_DIRECTIONS:_ From the listing below, set down exactly the lines between the one holding "Click the power button icon" and the one holding "Screen dimensions: 1024x717", inclusive. No other line is wanted.

-- PROVIDED ENTRIES follows --

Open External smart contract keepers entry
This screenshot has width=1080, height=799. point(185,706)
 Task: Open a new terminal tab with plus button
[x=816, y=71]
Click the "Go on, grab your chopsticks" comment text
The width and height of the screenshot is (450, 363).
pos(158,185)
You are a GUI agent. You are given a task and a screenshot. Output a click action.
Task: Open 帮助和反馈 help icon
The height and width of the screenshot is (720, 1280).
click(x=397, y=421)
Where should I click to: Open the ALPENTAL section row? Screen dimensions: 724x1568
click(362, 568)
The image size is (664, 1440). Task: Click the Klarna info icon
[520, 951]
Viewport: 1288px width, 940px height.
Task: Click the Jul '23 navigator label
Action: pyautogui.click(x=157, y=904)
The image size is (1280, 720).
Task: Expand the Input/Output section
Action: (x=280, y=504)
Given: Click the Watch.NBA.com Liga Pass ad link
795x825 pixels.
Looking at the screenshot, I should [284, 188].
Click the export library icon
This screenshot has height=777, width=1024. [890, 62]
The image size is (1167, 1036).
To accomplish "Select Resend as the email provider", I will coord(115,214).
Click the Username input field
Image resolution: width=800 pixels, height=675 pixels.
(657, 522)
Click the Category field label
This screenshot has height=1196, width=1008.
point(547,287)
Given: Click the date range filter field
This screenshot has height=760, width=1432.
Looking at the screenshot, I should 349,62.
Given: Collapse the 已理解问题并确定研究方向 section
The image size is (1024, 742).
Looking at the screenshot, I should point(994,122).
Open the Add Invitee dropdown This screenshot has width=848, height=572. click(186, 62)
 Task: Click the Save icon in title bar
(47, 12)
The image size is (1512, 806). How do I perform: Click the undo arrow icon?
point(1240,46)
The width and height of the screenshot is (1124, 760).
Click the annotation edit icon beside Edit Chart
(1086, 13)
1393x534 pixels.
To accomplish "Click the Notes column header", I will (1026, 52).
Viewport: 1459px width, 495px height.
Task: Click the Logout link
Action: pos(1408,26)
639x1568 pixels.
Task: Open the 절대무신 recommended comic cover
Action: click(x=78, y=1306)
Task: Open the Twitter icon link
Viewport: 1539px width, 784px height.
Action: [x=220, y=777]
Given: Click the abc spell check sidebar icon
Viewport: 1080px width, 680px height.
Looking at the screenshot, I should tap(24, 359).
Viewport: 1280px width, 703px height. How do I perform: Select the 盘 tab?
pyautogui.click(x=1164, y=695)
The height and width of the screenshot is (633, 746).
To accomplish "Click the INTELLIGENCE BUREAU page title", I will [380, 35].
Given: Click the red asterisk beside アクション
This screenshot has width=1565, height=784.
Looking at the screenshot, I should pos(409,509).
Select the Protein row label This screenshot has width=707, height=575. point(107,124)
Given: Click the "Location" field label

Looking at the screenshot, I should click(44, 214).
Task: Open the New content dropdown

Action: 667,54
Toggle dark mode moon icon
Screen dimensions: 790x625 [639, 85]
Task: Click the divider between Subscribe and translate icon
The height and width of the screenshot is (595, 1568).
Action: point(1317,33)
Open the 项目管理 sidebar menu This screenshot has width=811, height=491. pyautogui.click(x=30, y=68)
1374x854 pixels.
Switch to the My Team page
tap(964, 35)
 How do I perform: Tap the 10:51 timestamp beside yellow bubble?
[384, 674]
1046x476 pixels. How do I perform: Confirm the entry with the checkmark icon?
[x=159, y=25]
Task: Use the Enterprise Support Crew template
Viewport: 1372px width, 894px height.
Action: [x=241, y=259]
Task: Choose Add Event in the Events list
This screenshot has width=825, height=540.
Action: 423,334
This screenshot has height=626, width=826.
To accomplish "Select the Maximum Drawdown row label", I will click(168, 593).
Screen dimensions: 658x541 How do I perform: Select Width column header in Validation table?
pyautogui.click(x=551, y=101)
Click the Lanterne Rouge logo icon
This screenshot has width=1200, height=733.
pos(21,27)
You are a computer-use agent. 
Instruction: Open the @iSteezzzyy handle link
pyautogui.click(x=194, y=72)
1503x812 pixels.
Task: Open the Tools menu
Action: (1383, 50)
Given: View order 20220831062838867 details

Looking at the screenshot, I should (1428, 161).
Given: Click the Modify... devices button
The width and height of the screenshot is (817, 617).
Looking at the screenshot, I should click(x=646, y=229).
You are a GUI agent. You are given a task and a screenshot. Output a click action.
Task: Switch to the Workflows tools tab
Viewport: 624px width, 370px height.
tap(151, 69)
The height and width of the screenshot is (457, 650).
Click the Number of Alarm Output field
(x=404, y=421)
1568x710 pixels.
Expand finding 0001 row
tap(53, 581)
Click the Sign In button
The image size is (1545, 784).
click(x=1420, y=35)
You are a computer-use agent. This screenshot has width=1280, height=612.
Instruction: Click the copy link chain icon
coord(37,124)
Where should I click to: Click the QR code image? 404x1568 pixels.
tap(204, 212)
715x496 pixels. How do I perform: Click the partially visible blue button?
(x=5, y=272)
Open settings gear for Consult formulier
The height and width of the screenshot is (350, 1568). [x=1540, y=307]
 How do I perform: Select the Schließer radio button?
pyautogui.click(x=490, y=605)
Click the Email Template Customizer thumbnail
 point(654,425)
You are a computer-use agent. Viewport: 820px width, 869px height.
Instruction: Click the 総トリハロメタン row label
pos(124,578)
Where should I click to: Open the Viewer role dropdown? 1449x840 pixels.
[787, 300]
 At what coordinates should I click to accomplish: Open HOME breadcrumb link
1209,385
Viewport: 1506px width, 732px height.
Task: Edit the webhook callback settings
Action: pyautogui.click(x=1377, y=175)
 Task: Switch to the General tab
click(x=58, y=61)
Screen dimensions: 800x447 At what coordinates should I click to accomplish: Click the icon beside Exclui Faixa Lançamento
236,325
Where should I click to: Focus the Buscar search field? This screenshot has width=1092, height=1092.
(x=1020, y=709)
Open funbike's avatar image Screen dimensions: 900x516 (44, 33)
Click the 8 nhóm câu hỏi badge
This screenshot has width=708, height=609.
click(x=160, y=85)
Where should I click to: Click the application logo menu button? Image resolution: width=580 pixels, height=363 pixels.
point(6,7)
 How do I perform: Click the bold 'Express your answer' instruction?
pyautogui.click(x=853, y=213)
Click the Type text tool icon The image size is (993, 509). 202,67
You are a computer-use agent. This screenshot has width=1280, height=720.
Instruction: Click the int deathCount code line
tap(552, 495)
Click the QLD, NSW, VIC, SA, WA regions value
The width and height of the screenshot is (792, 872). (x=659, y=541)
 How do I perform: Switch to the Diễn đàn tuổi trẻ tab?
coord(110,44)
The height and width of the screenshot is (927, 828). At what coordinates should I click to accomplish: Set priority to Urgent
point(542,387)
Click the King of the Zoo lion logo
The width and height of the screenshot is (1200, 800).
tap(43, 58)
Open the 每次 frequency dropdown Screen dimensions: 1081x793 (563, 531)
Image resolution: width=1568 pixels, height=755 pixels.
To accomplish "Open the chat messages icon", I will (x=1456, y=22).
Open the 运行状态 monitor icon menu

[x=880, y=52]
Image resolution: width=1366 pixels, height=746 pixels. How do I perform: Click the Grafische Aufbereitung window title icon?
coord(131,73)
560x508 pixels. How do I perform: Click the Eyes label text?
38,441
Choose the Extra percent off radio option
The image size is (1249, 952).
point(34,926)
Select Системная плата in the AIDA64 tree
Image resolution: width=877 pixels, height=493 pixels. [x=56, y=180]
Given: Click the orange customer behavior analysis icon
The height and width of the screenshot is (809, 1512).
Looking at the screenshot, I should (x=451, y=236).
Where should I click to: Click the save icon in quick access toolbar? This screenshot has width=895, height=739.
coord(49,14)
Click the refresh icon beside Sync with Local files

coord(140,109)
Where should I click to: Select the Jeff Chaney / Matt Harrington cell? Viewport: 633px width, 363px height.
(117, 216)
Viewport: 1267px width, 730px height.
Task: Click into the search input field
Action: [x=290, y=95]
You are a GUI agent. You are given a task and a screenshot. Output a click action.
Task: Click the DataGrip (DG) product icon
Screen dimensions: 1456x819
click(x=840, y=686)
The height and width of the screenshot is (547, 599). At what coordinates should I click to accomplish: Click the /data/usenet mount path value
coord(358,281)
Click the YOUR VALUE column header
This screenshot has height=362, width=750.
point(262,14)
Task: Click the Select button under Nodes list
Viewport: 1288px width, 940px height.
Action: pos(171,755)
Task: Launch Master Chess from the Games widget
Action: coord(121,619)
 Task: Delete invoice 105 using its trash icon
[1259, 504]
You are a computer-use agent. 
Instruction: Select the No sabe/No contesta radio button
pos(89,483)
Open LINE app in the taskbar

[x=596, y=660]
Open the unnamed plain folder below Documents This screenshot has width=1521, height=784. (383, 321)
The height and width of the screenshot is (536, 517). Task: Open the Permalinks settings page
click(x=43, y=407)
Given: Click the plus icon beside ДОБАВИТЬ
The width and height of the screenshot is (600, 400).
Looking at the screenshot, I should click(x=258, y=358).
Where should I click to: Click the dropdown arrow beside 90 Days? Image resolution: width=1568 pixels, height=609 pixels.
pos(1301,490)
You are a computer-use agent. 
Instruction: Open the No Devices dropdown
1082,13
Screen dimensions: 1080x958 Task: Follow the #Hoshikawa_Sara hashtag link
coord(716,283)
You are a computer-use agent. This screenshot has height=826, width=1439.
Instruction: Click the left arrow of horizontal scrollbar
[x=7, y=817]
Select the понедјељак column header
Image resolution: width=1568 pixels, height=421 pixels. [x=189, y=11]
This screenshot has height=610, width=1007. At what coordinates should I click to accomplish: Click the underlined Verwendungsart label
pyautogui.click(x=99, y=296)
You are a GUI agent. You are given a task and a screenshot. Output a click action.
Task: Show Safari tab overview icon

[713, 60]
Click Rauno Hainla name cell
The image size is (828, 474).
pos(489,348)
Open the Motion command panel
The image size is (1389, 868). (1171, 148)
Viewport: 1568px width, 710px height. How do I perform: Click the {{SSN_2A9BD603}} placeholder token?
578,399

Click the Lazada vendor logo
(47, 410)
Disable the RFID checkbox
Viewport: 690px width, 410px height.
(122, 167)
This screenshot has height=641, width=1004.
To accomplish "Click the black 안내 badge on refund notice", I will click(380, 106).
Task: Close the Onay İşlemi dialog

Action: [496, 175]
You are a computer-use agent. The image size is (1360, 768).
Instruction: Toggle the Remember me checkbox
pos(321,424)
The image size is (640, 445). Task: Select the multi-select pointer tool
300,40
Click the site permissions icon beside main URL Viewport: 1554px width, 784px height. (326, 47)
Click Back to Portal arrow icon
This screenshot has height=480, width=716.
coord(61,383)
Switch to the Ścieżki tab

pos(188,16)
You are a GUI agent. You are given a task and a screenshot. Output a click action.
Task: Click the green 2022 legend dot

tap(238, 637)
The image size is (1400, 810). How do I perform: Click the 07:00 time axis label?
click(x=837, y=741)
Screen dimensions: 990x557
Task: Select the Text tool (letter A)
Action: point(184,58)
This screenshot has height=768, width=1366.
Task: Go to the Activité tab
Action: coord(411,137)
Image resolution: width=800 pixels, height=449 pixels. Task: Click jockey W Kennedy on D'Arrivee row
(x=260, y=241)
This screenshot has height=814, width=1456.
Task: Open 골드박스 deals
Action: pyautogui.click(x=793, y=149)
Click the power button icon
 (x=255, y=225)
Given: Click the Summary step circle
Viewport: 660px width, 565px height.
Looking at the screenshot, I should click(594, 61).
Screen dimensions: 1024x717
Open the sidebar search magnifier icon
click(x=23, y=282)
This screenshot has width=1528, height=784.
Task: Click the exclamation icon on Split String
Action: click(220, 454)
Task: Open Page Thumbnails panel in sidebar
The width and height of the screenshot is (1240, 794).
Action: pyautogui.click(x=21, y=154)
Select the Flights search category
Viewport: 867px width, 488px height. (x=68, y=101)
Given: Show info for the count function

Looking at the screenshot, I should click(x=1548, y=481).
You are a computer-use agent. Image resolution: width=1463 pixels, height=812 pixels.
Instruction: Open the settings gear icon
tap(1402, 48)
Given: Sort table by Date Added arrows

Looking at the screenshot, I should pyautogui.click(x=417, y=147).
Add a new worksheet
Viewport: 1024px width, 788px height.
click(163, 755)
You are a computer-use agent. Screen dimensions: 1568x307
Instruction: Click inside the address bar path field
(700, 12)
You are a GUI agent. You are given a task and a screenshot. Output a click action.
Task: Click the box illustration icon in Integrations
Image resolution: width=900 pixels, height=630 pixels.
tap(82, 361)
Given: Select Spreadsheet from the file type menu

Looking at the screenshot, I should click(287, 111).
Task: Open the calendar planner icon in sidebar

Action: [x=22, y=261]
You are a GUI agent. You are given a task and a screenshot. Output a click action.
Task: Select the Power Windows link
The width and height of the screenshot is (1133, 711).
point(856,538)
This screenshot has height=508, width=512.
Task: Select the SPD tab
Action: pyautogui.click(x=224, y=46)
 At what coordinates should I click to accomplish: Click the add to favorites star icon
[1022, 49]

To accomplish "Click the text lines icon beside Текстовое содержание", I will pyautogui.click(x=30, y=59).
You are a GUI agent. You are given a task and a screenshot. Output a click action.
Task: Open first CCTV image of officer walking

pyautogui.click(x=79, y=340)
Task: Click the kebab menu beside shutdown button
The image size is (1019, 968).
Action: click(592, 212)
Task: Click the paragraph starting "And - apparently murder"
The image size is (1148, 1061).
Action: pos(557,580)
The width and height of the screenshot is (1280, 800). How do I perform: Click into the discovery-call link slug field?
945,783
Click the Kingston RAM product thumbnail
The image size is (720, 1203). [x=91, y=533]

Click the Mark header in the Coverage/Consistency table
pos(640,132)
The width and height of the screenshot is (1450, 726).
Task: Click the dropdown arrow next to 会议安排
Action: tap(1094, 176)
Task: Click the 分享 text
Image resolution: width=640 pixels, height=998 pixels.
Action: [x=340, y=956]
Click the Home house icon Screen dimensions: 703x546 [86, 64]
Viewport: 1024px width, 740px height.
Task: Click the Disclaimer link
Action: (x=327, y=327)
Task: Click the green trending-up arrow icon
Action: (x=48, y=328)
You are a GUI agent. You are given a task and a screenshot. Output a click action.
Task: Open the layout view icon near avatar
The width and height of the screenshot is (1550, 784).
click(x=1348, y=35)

-- PROVIDED ENTRIES concluded --

_SOLUTION TO THIS EXERCISE:_
Click the power button icon
 (x=255, y=225)
Given: Click the Summary step circle
Viewport: 660px width, 565px height.
Looking at the screenshot, I should click(594, 61).
Screen dimensions: 1024x717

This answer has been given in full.